--- Task to carry out ---
Print all of the rows below without changing anything, keeping them in their original order.

>> Begin Records

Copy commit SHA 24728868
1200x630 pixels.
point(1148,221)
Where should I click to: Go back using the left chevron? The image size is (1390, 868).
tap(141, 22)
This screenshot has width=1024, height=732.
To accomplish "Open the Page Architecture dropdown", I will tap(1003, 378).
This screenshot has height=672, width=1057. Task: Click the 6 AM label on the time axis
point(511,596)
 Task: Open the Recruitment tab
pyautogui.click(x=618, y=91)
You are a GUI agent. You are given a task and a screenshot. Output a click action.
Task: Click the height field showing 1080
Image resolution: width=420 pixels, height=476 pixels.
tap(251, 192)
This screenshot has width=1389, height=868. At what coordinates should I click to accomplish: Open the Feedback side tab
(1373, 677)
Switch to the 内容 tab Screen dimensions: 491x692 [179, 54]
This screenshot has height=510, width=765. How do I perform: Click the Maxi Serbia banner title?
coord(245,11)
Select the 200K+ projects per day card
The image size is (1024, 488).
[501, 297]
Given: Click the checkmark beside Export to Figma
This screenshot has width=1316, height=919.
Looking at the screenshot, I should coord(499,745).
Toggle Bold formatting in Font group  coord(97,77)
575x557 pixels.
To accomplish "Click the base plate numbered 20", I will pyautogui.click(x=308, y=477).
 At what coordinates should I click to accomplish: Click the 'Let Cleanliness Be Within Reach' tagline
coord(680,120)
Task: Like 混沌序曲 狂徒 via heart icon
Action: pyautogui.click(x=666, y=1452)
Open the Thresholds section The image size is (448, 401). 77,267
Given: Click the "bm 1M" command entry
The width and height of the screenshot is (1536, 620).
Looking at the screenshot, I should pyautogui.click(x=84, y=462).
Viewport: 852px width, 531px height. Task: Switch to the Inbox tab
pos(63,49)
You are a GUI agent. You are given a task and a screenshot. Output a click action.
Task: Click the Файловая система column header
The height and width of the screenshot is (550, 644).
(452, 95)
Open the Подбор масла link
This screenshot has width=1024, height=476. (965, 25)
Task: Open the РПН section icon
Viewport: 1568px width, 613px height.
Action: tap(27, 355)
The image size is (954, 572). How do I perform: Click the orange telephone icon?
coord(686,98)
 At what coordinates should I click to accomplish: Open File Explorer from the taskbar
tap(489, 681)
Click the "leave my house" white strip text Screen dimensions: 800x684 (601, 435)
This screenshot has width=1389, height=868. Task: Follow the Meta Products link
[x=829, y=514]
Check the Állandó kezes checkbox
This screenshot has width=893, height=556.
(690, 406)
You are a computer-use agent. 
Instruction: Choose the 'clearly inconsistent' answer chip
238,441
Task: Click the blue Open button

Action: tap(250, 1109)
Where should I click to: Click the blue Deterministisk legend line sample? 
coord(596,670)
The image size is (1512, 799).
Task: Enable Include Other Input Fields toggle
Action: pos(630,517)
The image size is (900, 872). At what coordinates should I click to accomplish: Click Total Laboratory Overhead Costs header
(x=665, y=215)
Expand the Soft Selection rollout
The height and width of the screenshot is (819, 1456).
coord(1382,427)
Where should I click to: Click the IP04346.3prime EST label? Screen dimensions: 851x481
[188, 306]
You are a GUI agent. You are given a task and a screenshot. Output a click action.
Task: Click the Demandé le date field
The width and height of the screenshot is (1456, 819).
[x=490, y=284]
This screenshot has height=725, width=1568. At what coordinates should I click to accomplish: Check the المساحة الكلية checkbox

>> End Records

--- Written answer ---
Copy commit SHA 24728868
1200x630 pixels.
point(1148,221)
Where should I click to: Go back using the left chevron? The image size is (1390, 868).
tap(141, 22)
This screenshot has width=1024, height=732.
To accomplish "Open the Page Architecture dropdown", I will tap(1003, 378).
This screenshot has height=672, width=1057. Task: Click the 6 AM label on the time axis
point(511,596)
 Task: Open the Recruitment tab
pyautogui.click(x=618, y=91)
You are a GUI agent. You are given a task and a screenshot. Output a click action.
Task: Click the height field showing 1080
Image resolution: width=420 pixels, height=476 pixels.
tap(251, 192)
This screenshot has width=1389, height=868. At what coordinates should I click to accomplish: Open the Feedback side tab
(1373, 677)
Switch to the 内容 tab Screen dimensions: 491x692 [179, 54]
This screenshot has height=510, width=765. How do I perform: Click the Maxi Serbia banner title?
coord(245,11)
Select the 200K+ projects per day card
The image size is (1024, 488).
[501, 297]
Given: Click the checkmark beside Export to Figma
This screenshot has width=1316, height=919.
Looking at the screenshot, I should coord(499,745).
Toggle Bold formatting in Font group  coord(97,77)
575x557 pixels.
To accomplish "Click the base plate numbered 20", I will pyautogui.click(x=308, y=477).
 At what coordinates should I click to accomplish: Click the 'Let Cleanliness Be Within Reach' tagline
coord(680,120)
Task: Like 混沌序曲 狂徒 via heart icon
Action: pyautogui.click(x=666, y=1452)
Open the Thresholds section The image size is (448, 401). 77,267
Given: Click the "bm 1M" command entry
The width and height of the screenshot is (1536, 620).
Looking at the screenshot, I should pyautogui.click(x=84, y=462).
Viewport: 852px width, 531px height. Task: Switch to the Inbox tab
pos(63,49)
You are a GUI agent. You are given a task and a screenshot. Output a click action.
Task: Click the Файловая система column header
The height and width of the screenshot is (550, 644).
(452, 95)
Open the Подбор масла link
This screenshot has width=1024, height=476. (965, 25)
Task: Open the РПН section icon
Viewport: 1568px width, 613px height.
Action: tap(27, 355)
The image size is (954, 572). How do I perform: Click the orange telephone icon?
coord(686,98)
 At what coordinates should I click to accomplish: Open File Explorer from the taskbar
tap(489, 681)
Click the "leave my house" white strip text Screen dimensions: 800x684 (601, 435)
This screenshot has width=1389, height=868. Task: Follow the Meta Products link
[x=829, y=514]
Check the Állandó kezes checkbox
This screenshot has width=893, height=556.
(690, 406)
You are a computer-use agent. 
Instruction: Choose the 'clearly inconsistent' answer chip
238,441
Task: Click the blue Open button

Action: tap(250, 1109)
Where should I click to: Click the blue Deterministisk legend line sample? 
coord(596,670)
The image size is (1512, 799).
Task: Enable Include Other Input Fields toggle
Action: pos(630,517)
The image size is (900, 872). At what coordinates should I click to accomplish: Click Total Laboratory Overhead Costs header
(x=665, y=215)
Expand the Soft Selection rollout
The height and width of the screenshot is (819, 1456).
coord(1382,427)
Where should I click to: Click the IP04346.3prime EST label? Screen dimensions: 851x481
[188, 306]
You are a GUI agent. You are given a task and a screenshot. Output a click action.
Task: Click the Demandé le date field
The width and height of the screenshot is (1456, 819).
[x=490, y=284]
This screenshot has height=725, width=1568. At what coordinates should I click to accomplish: Check the المساحة الكلية checkbox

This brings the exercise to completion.